### Document passage
# Walt's Hobby Syracuse, NY



## Joejo (Sep 29, 2011)

We were so unhappy with the handeling of the 2 so called adults that were fighting and swearing at the race track on Tuesday night. Why the guy calling the race didn't stop it and throw them two out of there I don't know. Two other racers had to take it upon them selves, put them selves in harms way to stop the BS. One of the guys fighting, Ralph who is an employee of Walt's Hobby, was swearing at one of the other racers Ken and tried to stomp on his truck as it went by. I understand why he was mad at Ken because Ken was purposly wrecking people and telling everyone, I don't give a F--k. Not very perfessional reaction Ralph. Every race we watched that night Ken was in, he purposly wrecked other people and made a big joke about it. Nice, guys were telling us that Ken comes there all smoked up and drunk all the time and has been talked to about it before. I for one will never allow my son back in Walt's Hobby to be subjected to the language, poor sportsmanship, and lack of professionalism that was displayed by these two racers and employees. Why would the race anouncer let this go on. Racing isn't cheap. Maybe Walt's pays Ken to break peoples stuff so he can sell parts. I don't know. I'm just disgusted with every thing we saw that night. There were many racers, ladies and children there to whitness all that I have said.


----------



## hellfire1970 (Sep 29, 2011)

*walts*

Please don't hold Walts hobby responsible for a few bad eggs. Sometimes racers get a little heated and say things that should not be said. The racers in question were spoke with and this type of thing will not happen again. Todd F handle the problem quickly and got everything back under control. sorry this happened in front of your childern.


----------



## eddie901 (Apr 29, 2005)

*Response To What Happened*

Resolved!!!!!!!!!!!!!!!!!!!!!!!!!!!!!!!!!!!!!!!!!!!!!!!!!!


----------



## Joejo (Sep 29, 2011)

### Input material

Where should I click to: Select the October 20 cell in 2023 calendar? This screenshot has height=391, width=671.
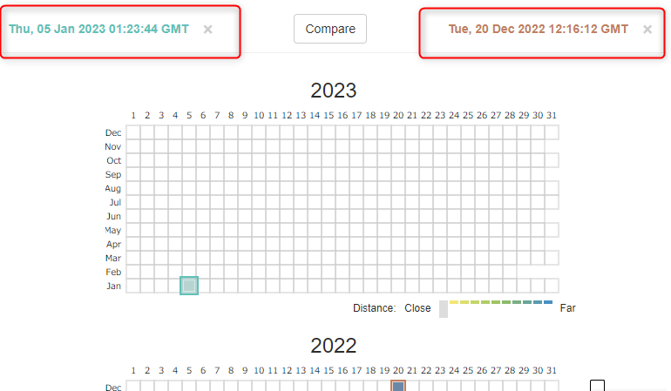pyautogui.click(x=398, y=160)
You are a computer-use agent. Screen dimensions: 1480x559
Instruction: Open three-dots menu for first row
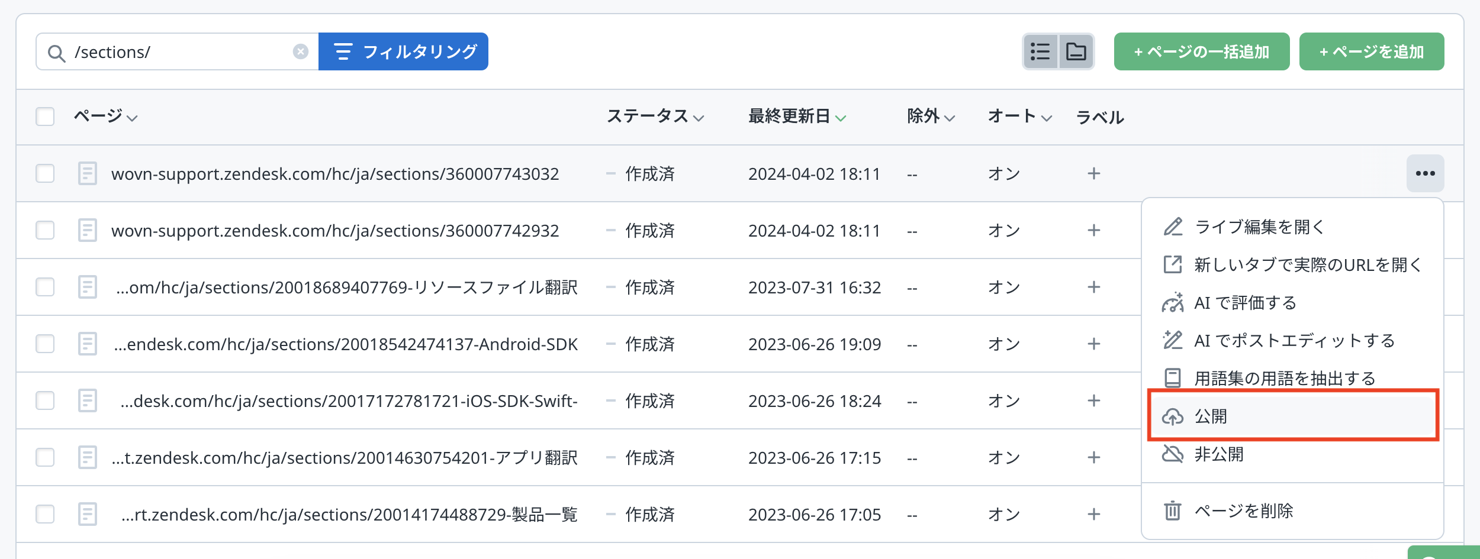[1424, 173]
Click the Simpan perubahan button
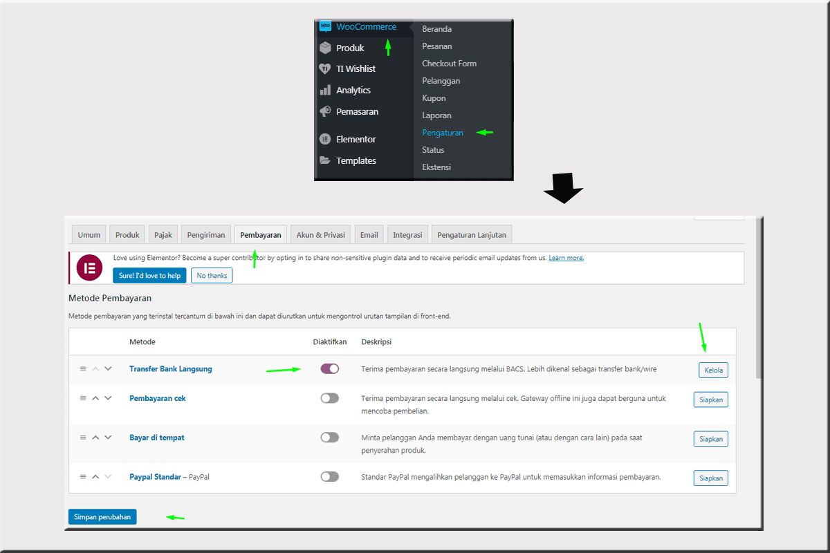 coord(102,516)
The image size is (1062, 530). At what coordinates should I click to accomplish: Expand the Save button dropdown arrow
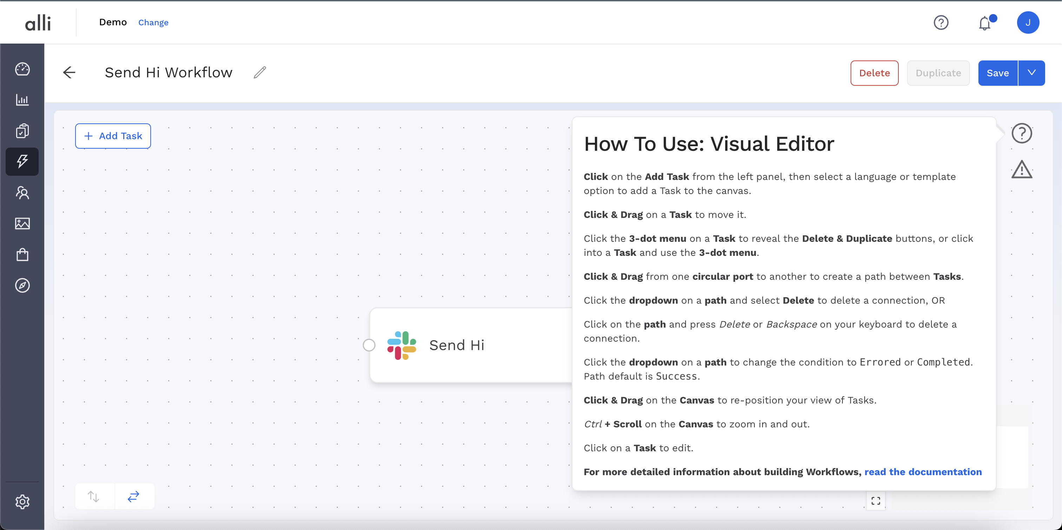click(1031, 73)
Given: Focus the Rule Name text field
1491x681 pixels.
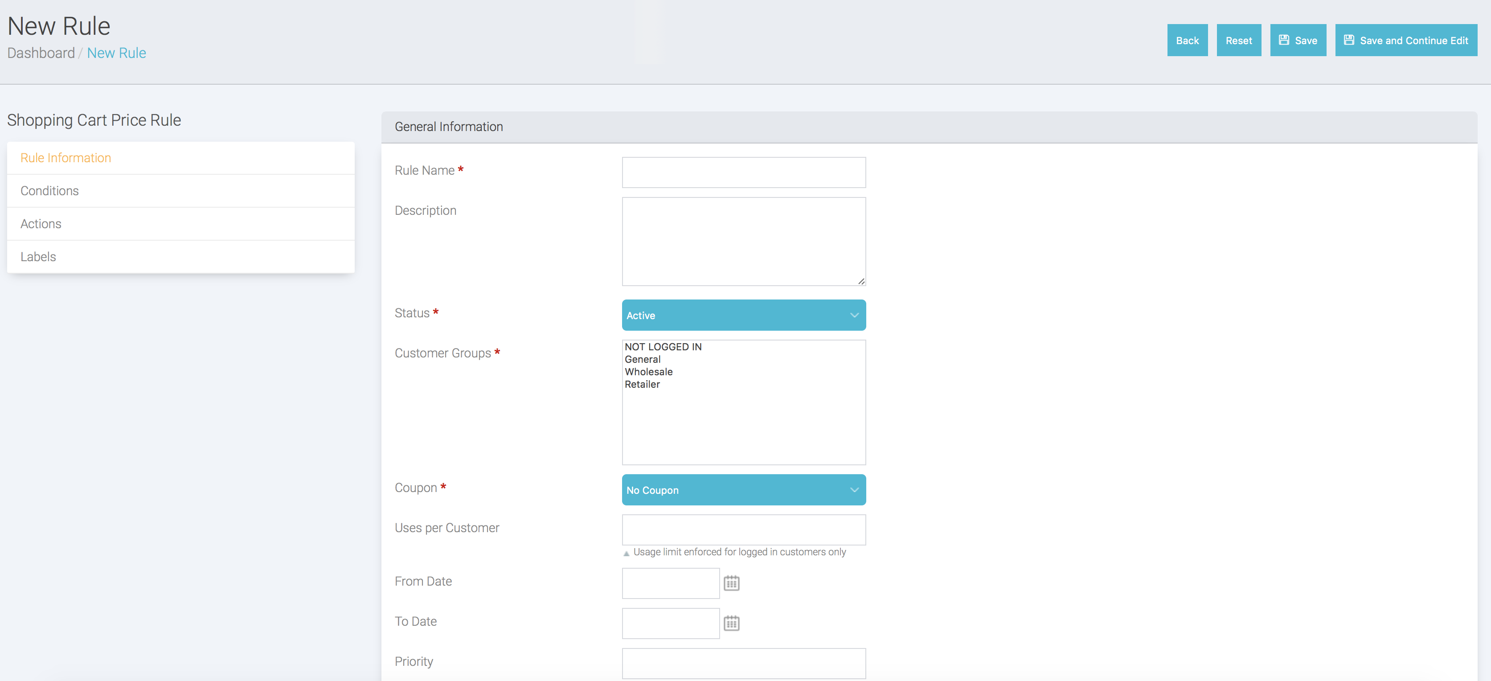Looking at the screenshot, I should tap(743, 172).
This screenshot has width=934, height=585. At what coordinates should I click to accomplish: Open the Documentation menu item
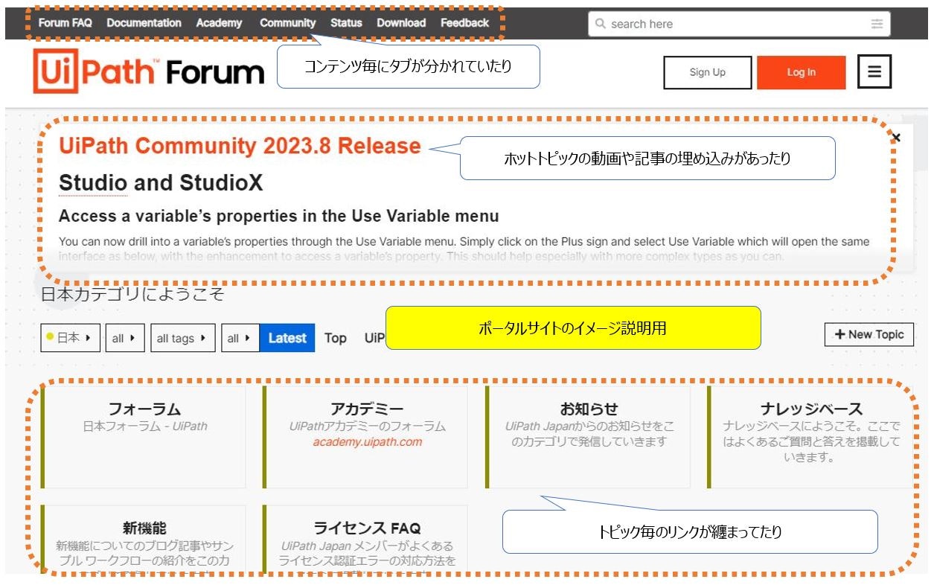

### Set task A
From the forum thread about Walt's Hobby, quote the passage starting with "Please don't hold" and going on through "Resolved!!!!!!!!!!!!!!!!!!!!!!!!!!!!!!!!!!!!!!!!!!!!!!!!!!".
### Set task B
Find each line of the entries that contains the word "menu" and copy it.

### Finished answer A
Please don't hold Walts hobby responsible for a few bad eggs. Sometimes racers get a little heated and say things that should not be said. The racers in question were spoke with and this type of thing will not happen again. Todd F handle the problem quickly and got everything back under control. sorry this happened in front of your childern.


----------



## eddie901 (Apr 29, 2005)

*Response To What Happened*

Resolved!!!!!!!!!!!!!!!!!!!!!!!!!!!!!!!!!!!!!!!!!!!!!!!!!!

### Finished answer B
Instruction: Open three-dots menu for first row
This screenshot has width=934, height=585. At what coordinates should I click to accomplish: Open the Documentation menu item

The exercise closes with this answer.